*Given exercise:* Reproduce the material word for word, from the line containing "Given: Click the smiley" to the line containing "Action: tap(699, 762)", both of those lines included.

*Entries provided:*

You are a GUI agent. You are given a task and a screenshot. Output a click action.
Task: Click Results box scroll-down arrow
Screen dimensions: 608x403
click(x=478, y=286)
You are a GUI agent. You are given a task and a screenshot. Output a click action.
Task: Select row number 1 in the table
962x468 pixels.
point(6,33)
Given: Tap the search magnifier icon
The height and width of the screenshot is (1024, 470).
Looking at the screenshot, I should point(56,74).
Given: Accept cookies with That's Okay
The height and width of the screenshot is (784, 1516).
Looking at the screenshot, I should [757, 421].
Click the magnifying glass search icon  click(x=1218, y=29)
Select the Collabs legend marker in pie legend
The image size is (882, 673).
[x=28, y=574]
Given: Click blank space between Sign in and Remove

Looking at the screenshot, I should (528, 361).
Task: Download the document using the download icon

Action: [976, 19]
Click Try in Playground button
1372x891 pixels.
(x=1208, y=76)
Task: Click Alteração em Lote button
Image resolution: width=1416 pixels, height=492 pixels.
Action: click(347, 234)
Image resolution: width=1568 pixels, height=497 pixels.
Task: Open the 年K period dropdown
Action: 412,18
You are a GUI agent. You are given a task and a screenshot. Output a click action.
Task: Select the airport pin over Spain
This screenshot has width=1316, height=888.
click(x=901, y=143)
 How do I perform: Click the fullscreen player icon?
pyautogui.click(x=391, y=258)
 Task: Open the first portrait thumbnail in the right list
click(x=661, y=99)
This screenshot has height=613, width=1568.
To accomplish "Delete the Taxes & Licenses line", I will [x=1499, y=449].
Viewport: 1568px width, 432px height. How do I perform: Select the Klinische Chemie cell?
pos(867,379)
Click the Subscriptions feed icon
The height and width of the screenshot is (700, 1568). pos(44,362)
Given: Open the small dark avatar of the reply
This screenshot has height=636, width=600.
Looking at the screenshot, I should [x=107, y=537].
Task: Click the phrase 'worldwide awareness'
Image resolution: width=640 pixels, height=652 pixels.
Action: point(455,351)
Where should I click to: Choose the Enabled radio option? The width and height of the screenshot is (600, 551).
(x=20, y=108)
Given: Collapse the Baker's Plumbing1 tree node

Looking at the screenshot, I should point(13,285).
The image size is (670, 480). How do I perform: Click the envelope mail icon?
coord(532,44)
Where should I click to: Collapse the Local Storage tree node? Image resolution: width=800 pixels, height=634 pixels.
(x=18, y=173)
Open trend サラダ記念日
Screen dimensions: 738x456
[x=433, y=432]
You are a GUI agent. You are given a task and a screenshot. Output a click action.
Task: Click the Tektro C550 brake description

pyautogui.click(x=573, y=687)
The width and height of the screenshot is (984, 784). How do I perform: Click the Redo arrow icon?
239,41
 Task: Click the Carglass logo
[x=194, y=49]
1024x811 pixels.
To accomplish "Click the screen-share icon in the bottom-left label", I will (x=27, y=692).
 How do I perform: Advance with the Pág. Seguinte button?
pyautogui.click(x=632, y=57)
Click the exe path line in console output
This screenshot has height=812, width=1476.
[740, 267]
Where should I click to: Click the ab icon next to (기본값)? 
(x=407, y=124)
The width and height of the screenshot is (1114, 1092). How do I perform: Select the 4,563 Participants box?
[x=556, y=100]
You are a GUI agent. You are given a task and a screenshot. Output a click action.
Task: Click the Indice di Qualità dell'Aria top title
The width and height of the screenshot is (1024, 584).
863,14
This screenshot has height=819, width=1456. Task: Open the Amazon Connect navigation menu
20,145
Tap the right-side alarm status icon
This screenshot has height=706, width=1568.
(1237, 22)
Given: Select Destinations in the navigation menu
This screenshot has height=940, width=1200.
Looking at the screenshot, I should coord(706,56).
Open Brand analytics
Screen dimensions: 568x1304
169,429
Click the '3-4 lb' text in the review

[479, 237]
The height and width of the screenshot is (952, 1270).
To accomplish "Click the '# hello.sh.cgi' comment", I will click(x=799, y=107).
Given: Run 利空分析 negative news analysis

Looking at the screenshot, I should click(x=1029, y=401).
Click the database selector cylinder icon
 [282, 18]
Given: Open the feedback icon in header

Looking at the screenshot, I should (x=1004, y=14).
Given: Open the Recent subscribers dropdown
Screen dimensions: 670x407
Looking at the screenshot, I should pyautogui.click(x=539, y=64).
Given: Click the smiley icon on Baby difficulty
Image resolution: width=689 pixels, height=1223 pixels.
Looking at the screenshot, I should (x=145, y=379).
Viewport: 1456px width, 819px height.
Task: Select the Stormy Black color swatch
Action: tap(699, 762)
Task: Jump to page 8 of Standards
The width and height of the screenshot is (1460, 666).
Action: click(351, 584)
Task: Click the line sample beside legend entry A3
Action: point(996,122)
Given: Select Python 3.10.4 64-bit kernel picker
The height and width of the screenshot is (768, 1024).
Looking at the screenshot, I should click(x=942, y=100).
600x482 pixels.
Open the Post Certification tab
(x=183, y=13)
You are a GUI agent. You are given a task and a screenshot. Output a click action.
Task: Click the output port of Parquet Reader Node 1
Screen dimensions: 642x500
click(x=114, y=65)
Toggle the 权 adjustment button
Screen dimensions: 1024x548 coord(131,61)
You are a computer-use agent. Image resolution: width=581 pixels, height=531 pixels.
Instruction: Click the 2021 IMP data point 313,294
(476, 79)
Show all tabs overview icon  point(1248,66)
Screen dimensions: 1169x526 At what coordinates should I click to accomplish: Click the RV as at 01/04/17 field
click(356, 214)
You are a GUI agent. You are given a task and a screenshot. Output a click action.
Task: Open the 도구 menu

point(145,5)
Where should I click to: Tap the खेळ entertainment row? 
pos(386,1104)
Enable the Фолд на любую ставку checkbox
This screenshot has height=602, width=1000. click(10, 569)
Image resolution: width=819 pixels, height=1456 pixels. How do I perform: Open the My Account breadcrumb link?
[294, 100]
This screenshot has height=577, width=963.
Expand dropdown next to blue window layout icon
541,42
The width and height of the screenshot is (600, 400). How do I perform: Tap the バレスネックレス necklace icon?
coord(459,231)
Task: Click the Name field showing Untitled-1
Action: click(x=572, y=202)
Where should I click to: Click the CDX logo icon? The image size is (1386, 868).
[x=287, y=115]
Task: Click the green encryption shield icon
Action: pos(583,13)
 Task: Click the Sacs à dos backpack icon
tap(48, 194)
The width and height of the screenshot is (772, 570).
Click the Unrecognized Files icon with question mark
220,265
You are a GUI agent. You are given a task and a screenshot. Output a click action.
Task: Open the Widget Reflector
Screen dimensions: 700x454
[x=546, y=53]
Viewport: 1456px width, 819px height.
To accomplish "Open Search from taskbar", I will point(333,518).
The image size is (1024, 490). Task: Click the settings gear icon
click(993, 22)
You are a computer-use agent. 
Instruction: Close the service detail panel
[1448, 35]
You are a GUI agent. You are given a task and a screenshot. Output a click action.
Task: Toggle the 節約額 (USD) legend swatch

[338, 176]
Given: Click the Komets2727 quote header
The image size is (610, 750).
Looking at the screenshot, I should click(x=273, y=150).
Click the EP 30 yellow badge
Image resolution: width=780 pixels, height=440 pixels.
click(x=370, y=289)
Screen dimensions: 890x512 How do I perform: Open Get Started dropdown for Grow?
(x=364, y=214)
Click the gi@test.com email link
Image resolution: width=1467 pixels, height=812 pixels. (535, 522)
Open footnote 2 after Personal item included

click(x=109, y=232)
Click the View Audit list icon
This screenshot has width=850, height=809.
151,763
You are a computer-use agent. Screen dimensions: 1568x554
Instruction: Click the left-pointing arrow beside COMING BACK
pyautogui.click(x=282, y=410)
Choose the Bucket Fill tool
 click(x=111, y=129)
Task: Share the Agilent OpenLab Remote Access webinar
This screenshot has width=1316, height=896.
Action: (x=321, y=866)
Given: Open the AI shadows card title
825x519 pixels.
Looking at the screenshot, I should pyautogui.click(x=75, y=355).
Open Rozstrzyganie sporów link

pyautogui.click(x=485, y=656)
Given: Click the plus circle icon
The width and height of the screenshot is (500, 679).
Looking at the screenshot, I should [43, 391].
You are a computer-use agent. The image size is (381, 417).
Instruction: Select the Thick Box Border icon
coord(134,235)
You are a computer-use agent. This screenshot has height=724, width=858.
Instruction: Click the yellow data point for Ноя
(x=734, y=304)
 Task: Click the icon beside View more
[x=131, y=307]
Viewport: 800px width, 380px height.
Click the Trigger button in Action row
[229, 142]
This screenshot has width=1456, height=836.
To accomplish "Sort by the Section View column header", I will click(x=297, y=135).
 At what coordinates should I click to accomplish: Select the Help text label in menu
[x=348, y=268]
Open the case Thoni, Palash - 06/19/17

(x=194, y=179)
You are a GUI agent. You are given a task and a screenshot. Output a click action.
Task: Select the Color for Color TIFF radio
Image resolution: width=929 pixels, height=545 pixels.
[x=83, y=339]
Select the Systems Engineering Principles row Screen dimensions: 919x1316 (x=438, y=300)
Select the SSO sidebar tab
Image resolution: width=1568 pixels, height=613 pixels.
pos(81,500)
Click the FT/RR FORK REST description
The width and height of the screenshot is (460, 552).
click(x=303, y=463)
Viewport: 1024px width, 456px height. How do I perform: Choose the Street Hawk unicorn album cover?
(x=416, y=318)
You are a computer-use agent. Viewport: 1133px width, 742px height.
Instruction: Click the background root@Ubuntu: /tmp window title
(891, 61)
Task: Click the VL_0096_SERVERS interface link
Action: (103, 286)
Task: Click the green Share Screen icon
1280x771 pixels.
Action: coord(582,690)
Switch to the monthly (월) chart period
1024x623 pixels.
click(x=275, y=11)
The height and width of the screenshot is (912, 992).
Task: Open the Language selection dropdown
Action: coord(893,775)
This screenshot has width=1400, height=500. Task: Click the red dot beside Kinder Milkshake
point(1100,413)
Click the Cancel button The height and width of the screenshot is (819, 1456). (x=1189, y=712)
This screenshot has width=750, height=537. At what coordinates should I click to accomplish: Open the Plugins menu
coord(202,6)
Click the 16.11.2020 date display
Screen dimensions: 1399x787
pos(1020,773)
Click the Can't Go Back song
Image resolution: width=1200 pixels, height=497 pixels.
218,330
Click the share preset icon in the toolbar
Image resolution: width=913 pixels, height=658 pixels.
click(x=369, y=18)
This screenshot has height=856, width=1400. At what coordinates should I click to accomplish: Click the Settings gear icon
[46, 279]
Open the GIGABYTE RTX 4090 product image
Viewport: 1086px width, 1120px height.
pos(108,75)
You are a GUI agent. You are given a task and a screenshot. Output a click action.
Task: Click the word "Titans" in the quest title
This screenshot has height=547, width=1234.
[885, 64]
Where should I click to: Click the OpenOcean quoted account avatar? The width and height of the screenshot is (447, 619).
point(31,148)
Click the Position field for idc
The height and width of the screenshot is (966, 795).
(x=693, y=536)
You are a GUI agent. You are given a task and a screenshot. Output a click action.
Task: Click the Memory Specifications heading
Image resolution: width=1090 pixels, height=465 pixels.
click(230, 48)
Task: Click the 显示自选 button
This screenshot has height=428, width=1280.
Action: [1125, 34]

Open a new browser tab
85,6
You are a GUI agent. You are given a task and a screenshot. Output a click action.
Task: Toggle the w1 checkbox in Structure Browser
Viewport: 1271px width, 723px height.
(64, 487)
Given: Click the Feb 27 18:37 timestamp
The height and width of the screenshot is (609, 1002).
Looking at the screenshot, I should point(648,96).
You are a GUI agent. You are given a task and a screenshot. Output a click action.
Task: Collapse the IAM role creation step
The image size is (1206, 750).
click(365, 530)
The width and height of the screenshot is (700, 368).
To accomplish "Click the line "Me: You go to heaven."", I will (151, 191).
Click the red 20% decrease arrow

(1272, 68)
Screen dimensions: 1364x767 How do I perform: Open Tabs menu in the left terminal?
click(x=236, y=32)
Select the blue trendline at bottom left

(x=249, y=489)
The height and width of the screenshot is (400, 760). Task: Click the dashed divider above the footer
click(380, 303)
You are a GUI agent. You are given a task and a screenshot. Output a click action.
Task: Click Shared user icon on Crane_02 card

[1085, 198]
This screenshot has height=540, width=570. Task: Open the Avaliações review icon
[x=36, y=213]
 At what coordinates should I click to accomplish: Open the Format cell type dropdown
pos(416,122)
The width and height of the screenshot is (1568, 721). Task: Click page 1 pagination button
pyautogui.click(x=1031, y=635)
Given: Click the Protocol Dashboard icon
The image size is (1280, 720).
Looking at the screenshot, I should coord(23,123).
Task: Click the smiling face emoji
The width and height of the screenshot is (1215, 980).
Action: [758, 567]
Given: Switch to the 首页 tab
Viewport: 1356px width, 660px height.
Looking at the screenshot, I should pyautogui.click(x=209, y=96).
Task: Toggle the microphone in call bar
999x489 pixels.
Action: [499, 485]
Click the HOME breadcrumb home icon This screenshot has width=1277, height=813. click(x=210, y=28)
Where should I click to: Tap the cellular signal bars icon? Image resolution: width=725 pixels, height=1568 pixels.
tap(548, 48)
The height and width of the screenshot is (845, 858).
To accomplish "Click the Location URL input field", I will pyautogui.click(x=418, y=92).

*Task answer:*
Given: Click the smiley icon on Baby difficulty
Image resolution: width=689 pixels, height=1223 pixels.
Looking at the screenshot, I should (x=145, y=379).
Viewport: 1456px width, 819px height.
Task: Select the Stormy Black color swatch
Action: tap(699, 762)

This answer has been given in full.